— SET OF TASKS —
1) In the Sonny Rollins transcript, who was Sonny's producer at the time of the Don't Stop the Carnival album?
2) Write out the passage of the Sonny Rollins transcript between "When I first" and "is remarkable.", inclusive.
--- start of QUOTED TEXT ---
She sort of wanted us to meet.
And when I met him I knew,
I knew right away
that this was going to
be something special.
I don't believe
he did but I did.
And I was determined
that this was the guy.
She told me not to do
this because she said
you're gonna get hurt
and don't get involved.
Just have a good time
but don't get involved.
But I did. (laughs)
I did the booking
for a long time.
Now I just do the managing
and occasional booking.
- Occasionally booking.
- But I love it.
And the producing came
about because I was always
involved anyway and
starting about '78,
there was a particularly
difficult record,
the Don't Stop the
Carnival album,
which was a...
There were great
problems with that album
and Sonny was reluctant to
go in the studio to mix it
so Orrin and I, Orrin Keepnews,
who was Sonny's
producer at that time.
- [Sonny] At that time, yeah.
- Decided that if Sonny
would let us we would mix it
to spare him.
And I think he was
sort of at the point,
he said, "Okay, go ahead."
And so then it just
changed from there.
And finally we decided that
we wanted to do everything
our own way instead
of having anybody else
to say do this this way
or this way or this way,
we wanted to do it the way
that was most
comfortable for Sonny.
And it wasn't
anything against Orrin
because we're still
friends but it was
just we wanted to
do it all our way.
- Sonny Rollins on
records is very often not
the Sonny Rollins
that we hear live.
When I first started
reading jazz criticism
and listening to the records,
I remember a critic reviewing
the recording he made for
RCA in the early '60s of
If Ever I Would Leave You
and saying it's a good record
but it certainly can't
compare with the extraordinary
performance he gave at
such and such a place.
And I thought this
is remarkable.
--- end of QUOTED TEXT ---
--- start of DATA EXCERPTS ---
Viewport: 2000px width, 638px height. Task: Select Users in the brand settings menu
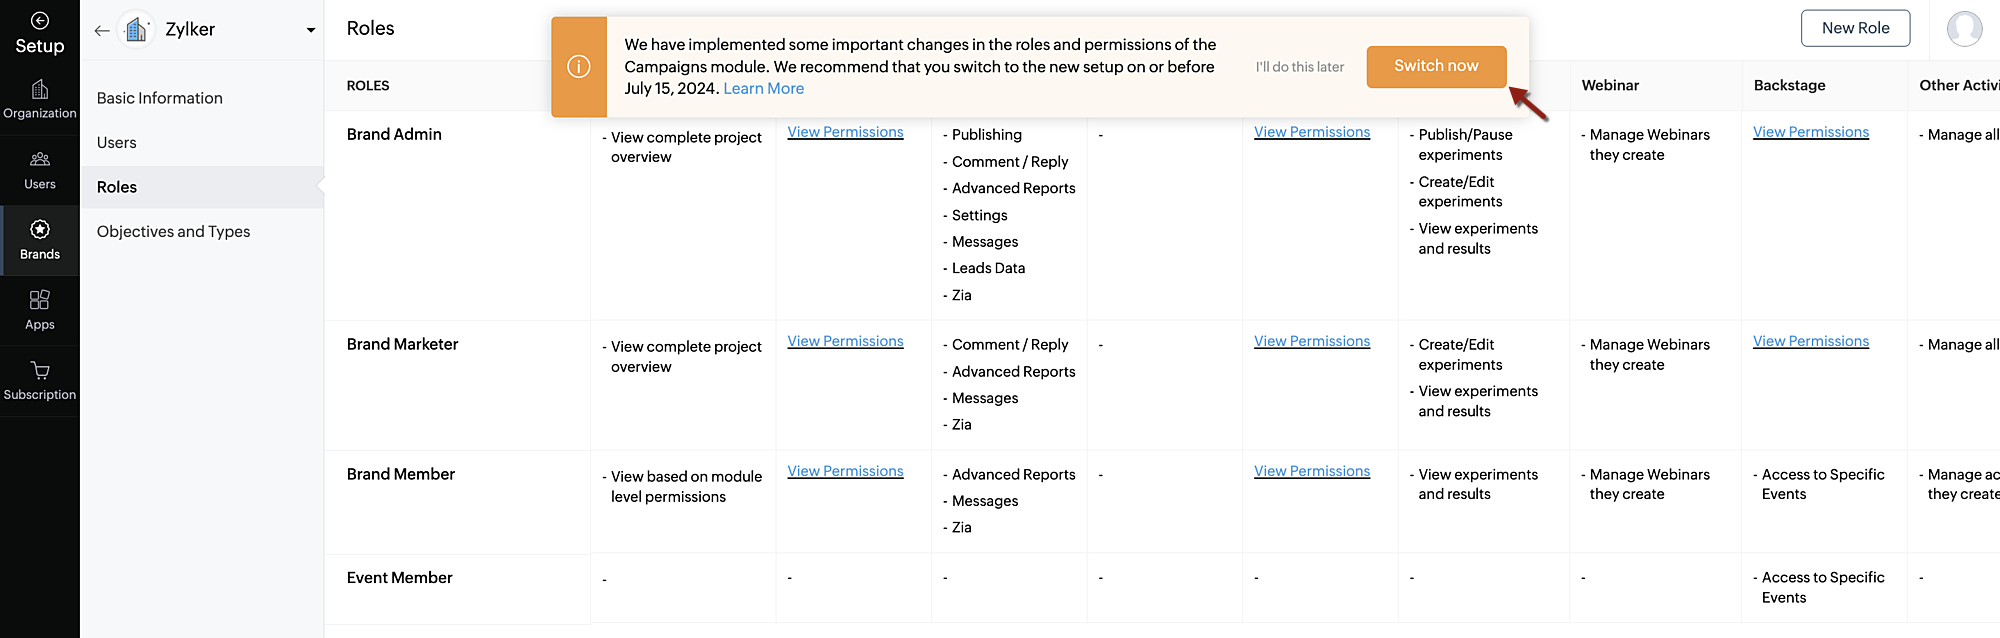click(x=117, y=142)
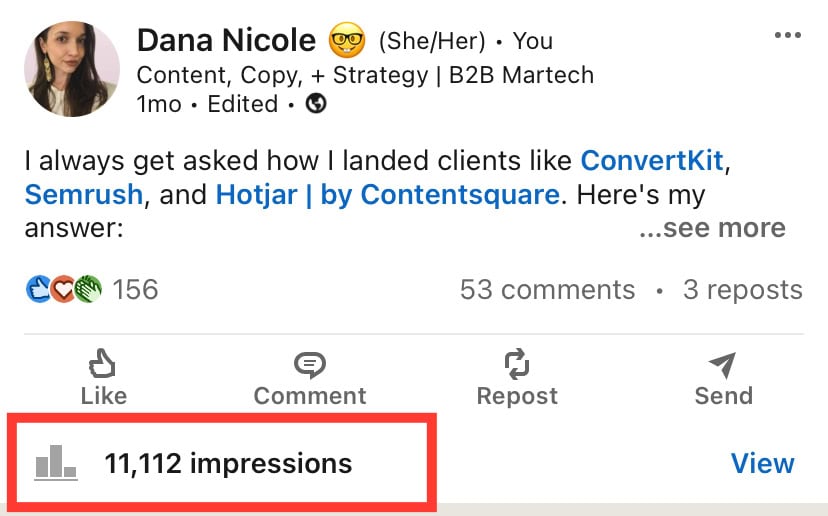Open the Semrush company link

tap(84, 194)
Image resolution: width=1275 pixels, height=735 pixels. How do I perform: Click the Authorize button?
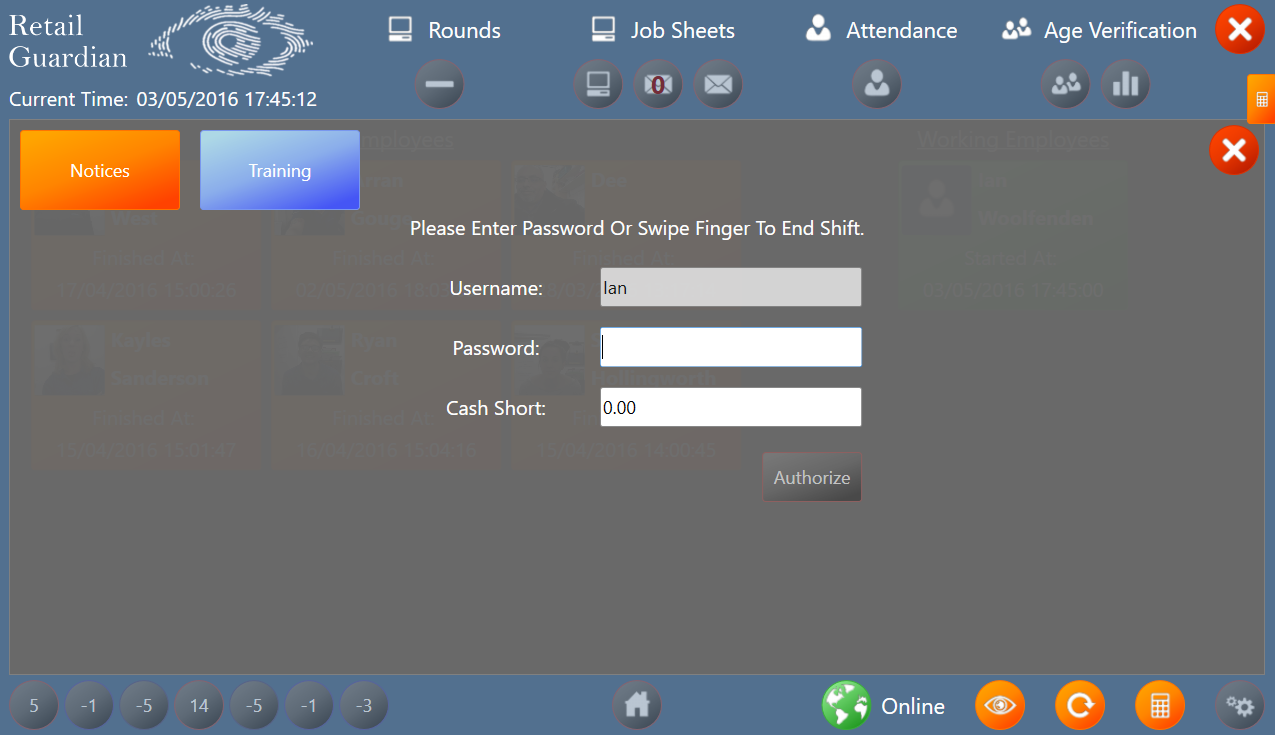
--- end of DATA EXCERPTS ---
— THE REPLIES —
1) Orrin Keepnews.

2)
When I first started
reading jazz criticism
and listening to the records,
I remember a critic reviewing
the recording he made for
RCA in the early '60s of
If Ever I Would Leave You
and saying it's a good record
but it certainly can't
compare with the extraordinary
performance he gave at
such and such a place.
And I thought this
is remarkable.